Rewrite the listing below so that every occurrence of "Instruction" becomes "Command", with all other text unchanged.

======== Records supplied

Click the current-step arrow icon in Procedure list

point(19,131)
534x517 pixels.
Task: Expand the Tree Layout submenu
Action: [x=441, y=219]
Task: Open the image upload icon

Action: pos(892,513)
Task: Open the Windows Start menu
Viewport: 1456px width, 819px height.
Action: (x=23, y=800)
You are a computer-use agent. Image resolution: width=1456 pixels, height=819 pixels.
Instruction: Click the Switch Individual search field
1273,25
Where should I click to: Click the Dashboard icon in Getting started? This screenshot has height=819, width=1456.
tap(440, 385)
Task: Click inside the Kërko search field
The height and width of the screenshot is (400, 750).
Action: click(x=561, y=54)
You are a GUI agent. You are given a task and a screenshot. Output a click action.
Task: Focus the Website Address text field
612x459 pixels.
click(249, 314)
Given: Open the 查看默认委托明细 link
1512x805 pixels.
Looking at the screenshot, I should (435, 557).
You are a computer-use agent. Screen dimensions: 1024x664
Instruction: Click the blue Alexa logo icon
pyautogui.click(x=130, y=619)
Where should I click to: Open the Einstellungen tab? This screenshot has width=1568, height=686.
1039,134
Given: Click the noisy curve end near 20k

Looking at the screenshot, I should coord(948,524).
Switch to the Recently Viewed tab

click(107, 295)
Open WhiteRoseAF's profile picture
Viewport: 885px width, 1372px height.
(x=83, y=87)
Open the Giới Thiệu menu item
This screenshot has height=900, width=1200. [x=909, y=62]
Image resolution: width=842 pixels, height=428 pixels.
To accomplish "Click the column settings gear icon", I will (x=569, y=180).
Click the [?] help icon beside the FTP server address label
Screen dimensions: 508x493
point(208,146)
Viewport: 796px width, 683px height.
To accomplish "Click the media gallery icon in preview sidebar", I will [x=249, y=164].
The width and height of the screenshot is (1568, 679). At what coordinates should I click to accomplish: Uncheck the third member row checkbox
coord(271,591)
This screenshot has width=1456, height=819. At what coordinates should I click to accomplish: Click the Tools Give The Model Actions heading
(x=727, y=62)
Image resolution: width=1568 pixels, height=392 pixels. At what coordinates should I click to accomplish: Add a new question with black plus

================

▶ [Result for this task]
Click the current-step arrow icon in Procedure list

point(19,131)
534x517 pixels.
Task: Expand the Tree Layout submenu
Action: [x=441, y=219]
Task: Open the image upload icon

Action: pos(892,513)
Task: Open the Windows Start menu
Viewport: 1456px width, 819px height.
Action: (x=23, y=800)
You are a computer-use agent. Image resolution: width=1456 pixels, height=819 pixels.
Command: Click the Switch Individual search field
1273,25
Where should I click to: Click the Dashboard icon in Getting started? This screenshot has height=819, width=1456.
tap(440, 385)
Task: Click inside the Kërko search field
The height and width of the screenshot is (400, 750).
Action: click(x=561, y=54)
You are a GUI agent. You are given a task and a screenshot. Output a click action.
Task: Focus the Website Address text field
612x459 pixels.
click(249, 314)
Given: Open the 查看默认委托明细 link
1512x805 pixels.
Looking at the screenshot, I should (435, 557).
You are a computer-use agent. Screen dimensions: 1024x664
Command: Click the blue Alexa logo icon
pyautogui.click(x=130, y=619)
Where should I click to: Open the Einstellungen tab? This screenshot has width=1568, height=686.
1039,134
Given: Click the noisy curve end near 20k

Looking at the screenshot, I should coord(948,524).
Switch to the Recently Viewed tab

click(107, 295)
Open WhiteRoseAF's profile picture
Viewport: 885px width, 1372px height.
(x=83, y=87)
Open the Giới Thiệu menu item
This screenshot has height=900, width=1200. [x=909, y=62]
Image resolution: width=842 pixels, height=428 pixels.
To accomplish "Click the column settings gear icon", I will (x=569, y=180).
Click the [?] help icon beside the FTP server address label
Screen dimensions: 508x493
point(208,146)
Viewport: 796px width, 683px height.
To accomplish "Click the media gallery icon in preview sidebar", I will [x=249, y=164].
The width and height of the screenshot is (1568, 679). At what coordinates should I click to accomplish: Uncheck the third member row checkbox
coord(271,591)
This screenshot has width=1456, height=819. At what coordinates should I click to accomplish: Click the Tools Give The Model Actions heading
(x=727, y=62)
Image resolution: width=1568 pixels, height=392 pixels. At what coordinates should I click to accomplish: Add a new question with black plus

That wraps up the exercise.